▶ [Using the information]:
1. Please repeat word for word the self-care essay starting with "I didn’t make" and going on through "upcoming academic year.".
2. According to the self-care essay, what two drinks made up the writer's self-care cycle in graduate school?

With the wrap-up of ASA this week, the sociology job market season is officially on. There’s a lot to fret about…but I want to take a moment to talk a little bit about self-care.
When I was in graduate school in the not-so-distant past, self-care basically came down to the coffee/alcohol cycle: coffee in the morning to get my brain working through whatever I had to accomplish to hit my goals, wine in the evening to blast away the stress, then rinse and repeat. I left graduate school with a wonderful taste palate for Napa Valley wines–and a pretty unhealthy relationship with drinking I would spend the next several years dealing with.
I didn’t make it to ASA this year, but I found the social media buzz about decentering alcohol in social gatherings so encouraging and hope as a discipline we can keep it up. I’m also endlessly encouraged by the very different graduate student culture around self-care and stress that’s emerged since I was in graduate school. I wish I knew then what I know now…so here are a few thoughts as we roll into the upcoming academic year.
Take a freaking break. In graduate school, I was incapable of taking a day off, let alone a weekend. Only in the last couple of years could I even contemplate not working after 5 pm on a weekday. This.Is.An.Insane.Way.To.Live. And guess what, it doesn’t even pay off with regard to the quality of and quantity of work. I still look at these studies in disbelief, but the research astoundingly shows that less work is actually more–especially in creative ventures like academia. What more time devoted to work gives us is not more output or even better-quality output; it gives our nerves something to do as we freak out about the precarity of academia, altering our sense of priorities so profoundly that we couldn’t take a break even if we tried. This is especially a problem on the job market, when feeling “refreshed” and “lucid” enough to ace an interview is sometimes the only currency that matters. Learning to take a freaking break is also something that will pay off as the pressure mounts as you move through your academic career. Don’t be like me–I didn’t take a “real” vacation until I got tenure. (And when I did, I literally threw myself to the sharks…)

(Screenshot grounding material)

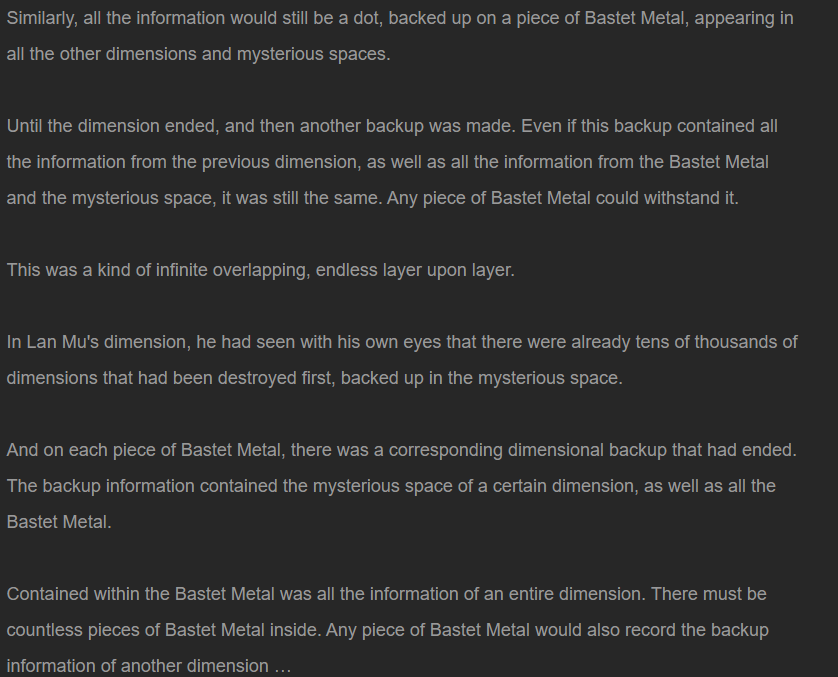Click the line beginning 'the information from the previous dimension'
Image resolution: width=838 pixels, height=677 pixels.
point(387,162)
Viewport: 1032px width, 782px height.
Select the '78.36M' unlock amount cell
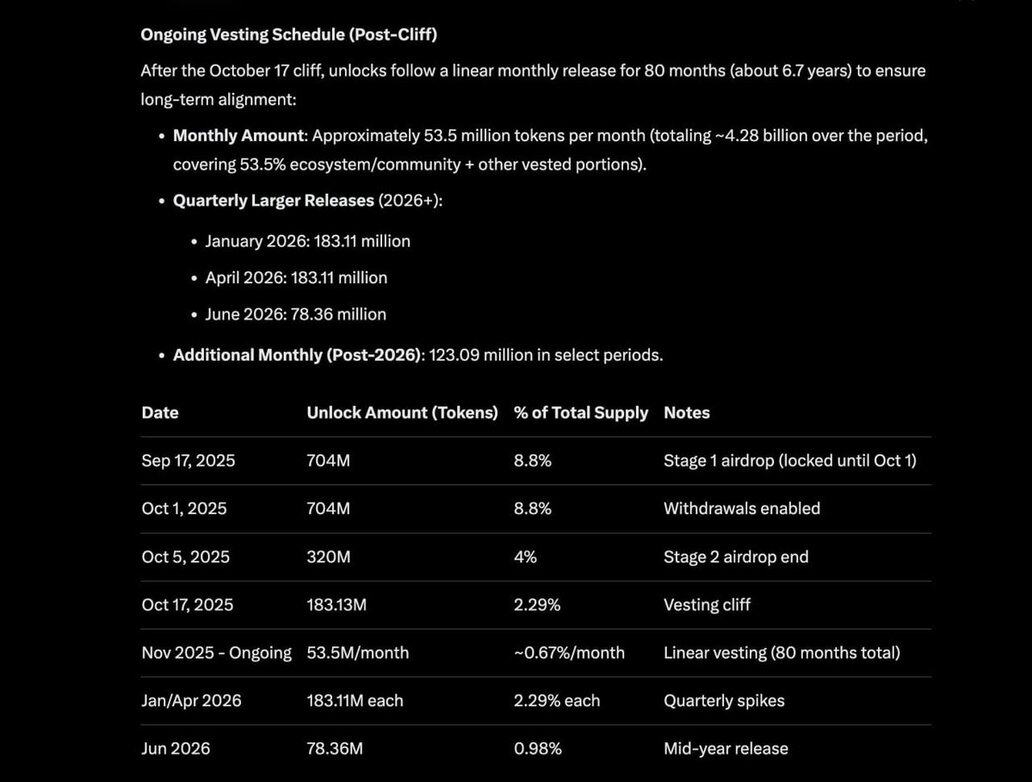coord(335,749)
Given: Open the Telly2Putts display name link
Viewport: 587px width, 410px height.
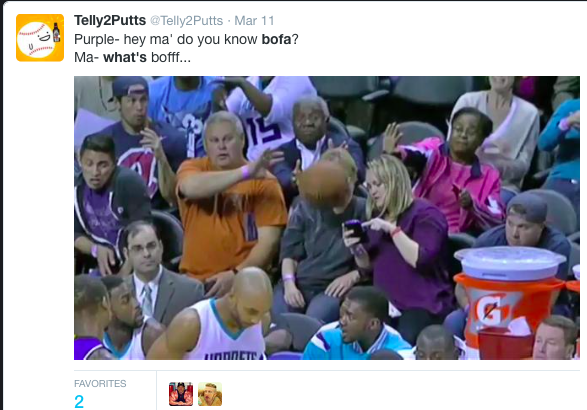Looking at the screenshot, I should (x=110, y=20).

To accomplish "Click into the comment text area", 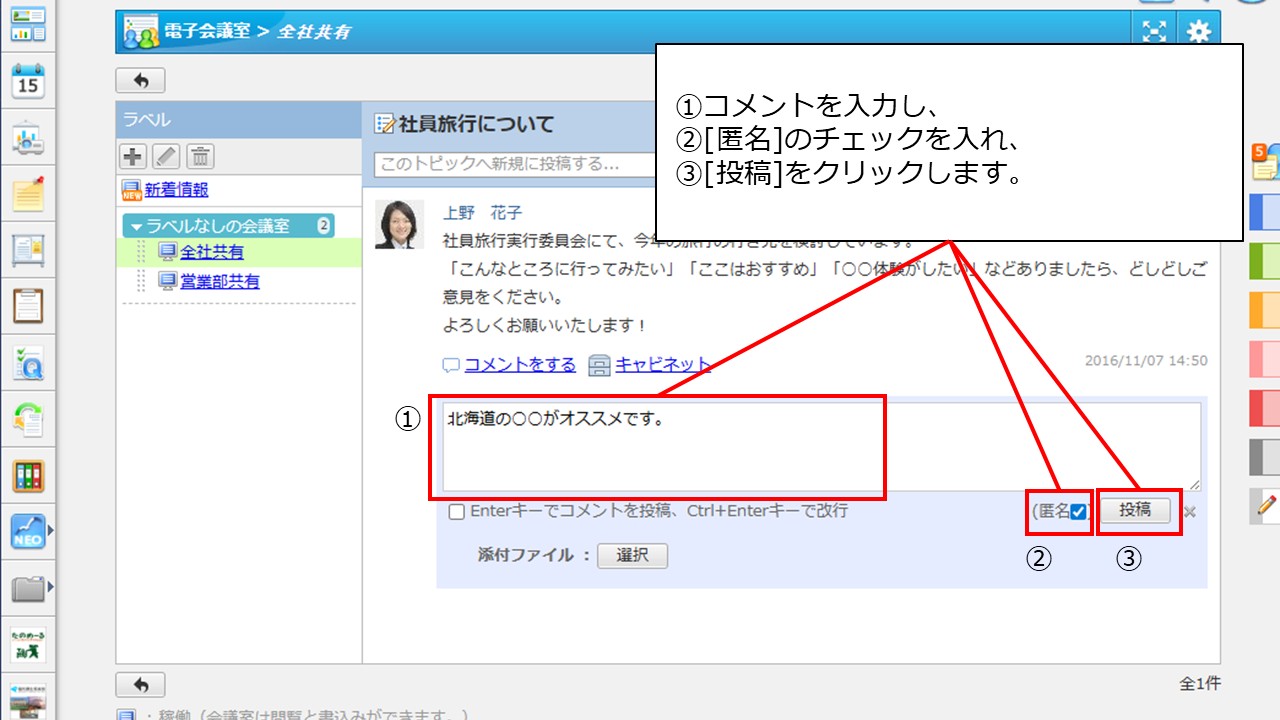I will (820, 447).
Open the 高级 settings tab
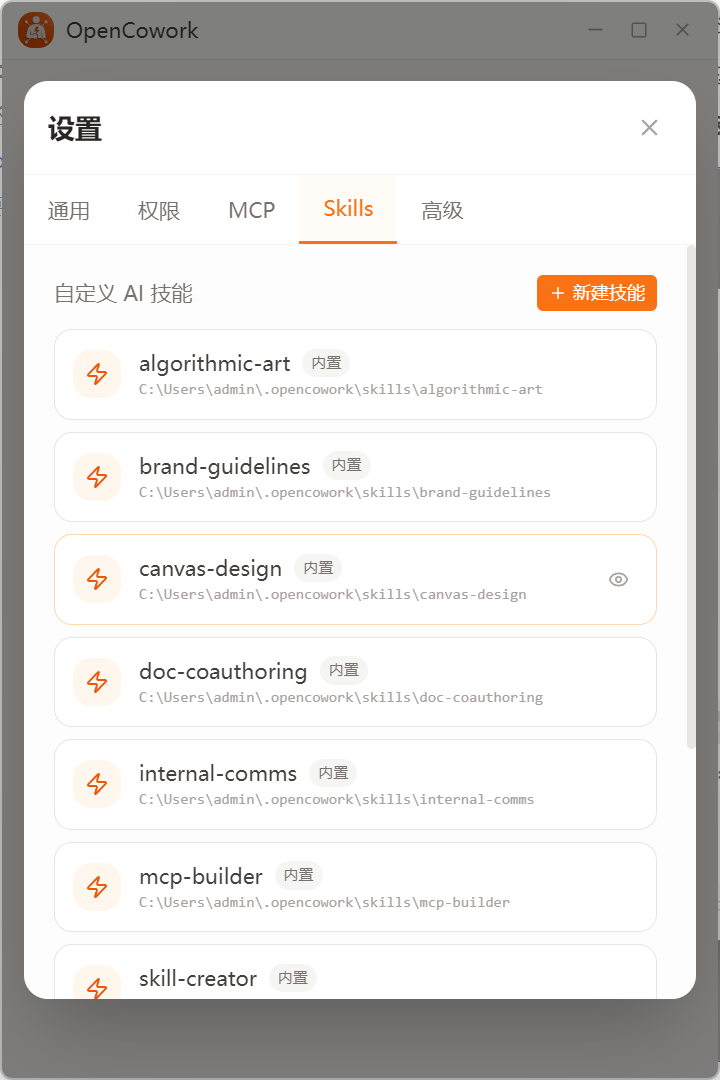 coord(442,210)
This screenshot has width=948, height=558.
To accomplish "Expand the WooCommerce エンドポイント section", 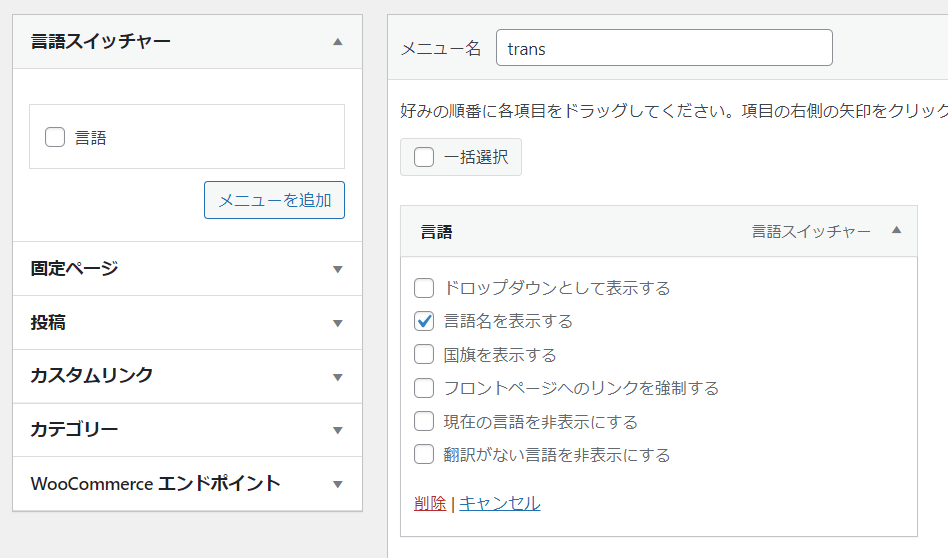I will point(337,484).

▶ [Outputs in order]:
1.
I didn’t make it to ASA this year, but I found the social media buzz about decentering alcohol in social gatherings so encouraging and hope as a discipline we can keep it up. I’m also endlessly encouraged by the very different graduate student culture around self-care and stress that’s emerged since I was in graduate school. I wish I knew then what I know now…so here are a few thoughts as we roll into the upcoming academic year.

2. Coffee in the morning and wine in the evening.